Throughout, the forces of Big Slave have the nation in their grip, bound with a tithe on every barrel of sugar brought from the West Indies — money that affords the plantation owners a £20,000 annual marketing budget to promote the titular Interest in the press and politics. This was lobbying, pure and simple. As detailed and devious as anything Bell Pottinger ever cooked up, served with much the same shrug of corporate amorality. Thus, for every Anti-Slavery Monthly Review, there are plenty of journals like the popular Quarterly Review, in which Regency Richard Littlejohns bash out punchy jeremiads against the wet snowflakes of abolitionism. [...]

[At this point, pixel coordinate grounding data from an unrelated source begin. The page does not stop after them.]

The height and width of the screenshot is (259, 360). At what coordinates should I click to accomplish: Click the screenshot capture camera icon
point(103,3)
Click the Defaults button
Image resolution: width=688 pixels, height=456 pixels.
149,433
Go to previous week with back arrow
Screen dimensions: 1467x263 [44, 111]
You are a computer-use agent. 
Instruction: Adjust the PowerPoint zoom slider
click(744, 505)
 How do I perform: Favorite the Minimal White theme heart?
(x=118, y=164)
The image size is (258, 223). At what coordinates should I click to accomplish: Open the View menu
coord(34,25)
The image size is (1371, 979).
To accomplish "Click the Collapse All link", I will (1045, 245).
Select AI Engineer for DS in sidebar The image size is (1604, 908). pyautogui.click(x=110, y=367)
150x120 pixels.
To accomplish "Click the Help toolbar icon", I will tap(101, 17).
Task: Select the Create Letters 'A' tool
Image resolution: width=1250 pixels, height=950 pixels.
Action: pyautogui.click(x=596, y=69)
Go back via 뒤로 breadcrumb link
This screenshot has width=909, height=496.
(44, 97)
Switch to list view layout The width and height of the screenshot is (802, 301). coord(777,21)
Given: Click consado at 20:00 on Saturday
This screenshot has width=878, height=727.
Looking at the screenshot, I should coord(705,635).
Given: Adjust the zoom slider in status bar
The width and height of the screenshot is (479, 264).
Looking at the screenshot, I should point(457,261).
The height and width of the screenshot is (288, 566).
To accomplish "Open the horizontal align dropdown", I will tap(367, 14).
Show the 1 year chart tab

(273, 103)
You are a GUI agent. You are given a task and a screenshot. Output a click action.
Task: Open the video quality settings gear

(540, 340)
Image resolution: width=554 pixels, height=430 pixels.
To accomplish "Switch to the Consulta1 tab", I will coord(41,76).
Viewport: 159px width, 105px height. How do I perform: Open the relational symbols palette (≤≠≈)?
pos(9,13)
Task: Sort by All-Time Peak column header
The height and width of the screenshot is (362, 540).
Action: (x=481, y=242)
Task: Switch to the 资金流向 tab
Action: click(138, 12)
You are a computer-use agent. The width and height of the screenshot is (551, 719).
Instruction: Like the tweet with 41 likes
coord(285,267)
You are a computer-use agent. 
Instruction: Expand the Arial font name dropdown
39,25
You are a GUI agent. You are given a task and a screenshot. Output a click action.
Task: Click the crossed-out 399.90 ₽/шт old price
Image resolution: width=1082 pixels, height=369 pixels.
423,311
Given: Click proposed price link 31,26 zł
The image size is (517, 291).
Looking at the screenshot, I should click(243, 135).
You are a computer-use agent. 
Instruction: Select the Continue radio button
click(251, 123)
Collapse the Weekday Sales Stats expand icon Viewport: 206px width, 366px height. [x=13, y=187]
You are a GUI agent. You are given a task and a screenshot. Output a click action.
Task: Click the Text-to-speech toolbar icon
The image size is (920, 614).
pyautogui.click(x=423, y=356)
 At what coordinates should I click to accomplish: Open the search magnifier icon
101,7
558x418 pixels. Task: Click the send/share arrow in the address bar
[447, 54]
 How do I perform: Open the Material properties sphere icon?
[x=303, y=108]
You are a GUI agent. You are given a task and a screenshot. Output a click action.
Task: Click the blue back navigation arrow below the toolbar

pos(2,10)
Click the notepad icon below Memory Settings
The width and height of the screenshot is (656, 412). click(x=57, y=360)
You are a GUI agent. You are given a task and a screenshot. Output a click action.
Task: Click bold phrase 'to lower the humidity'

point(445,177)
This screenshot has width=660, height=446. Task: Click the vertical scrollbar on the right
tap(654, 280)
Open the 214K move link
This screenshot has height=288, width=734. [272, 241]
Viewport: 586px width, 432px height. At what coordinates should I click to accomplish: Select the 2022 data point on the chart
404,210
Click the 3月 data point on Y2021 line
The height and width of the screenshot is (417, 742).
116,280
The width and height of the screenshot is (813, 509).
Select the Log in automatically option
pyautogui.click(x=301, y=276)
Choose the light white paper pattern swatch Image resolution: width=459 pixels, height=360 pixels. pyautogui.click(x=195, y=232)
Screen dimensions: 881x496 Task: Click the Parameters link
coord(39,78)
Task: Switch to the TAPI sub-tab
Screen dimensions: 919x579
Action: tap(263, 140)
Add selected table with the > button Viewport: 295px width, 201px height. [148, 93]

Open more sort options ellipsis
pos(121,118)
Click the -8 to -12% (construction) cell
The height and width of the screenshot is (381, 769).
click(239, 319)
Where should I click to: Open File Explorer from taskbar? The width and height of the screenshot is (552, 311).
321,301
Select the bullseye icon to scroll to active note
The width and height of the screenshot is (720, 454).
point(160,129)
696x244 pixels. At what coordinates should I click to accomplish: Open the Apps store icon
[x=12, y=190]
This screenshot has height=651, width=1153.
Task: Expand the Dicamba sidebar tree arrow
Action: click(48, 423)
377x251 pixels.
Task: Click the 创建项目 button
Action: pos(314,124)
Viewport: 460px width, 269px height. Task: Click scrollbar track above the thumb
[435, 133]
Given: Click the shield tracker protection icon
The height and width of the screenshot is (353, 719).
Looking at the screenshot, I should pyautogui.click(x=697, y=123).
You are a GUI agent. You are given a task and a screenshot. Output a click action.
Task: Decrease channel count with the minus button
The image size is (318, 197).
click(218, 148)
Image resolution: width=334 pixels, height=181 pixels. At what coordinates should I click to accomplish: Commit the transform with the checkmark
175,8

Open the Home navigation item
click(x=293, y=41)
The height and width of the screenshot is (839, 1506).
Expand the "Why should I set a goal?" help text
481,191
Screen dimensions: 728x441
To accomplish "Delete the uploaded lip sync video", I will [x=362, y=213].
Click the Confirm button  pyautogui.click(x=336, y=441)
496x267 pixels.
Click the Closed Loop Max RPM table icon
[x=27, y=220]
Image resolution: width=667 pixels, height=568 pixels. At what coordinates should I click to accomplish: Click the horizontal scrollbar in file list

In his opposition to emancipation, Canning was joined, often for quite different reasons, by figures as grand as Robert Peel, the Duke of Wellington, and the future prime minister William Gladstone, himself the son of a wealthy slave owner. Cardinal John Henry Newman, recently canonised by Pope Francis, called on slaves to be content with their situation. [...]
When non-white guests came to dine at Wilberforce’s society, Taylor reminds us, they had to sit at the other end of the table, behind a screen. Macaulay deplored “miscegenation”, and the anti-slavery barrister George Stephen announced he would not help a family of “halfcastes”. Who could have predicted none would have the mores of a 2020 Goldsmiths grad student?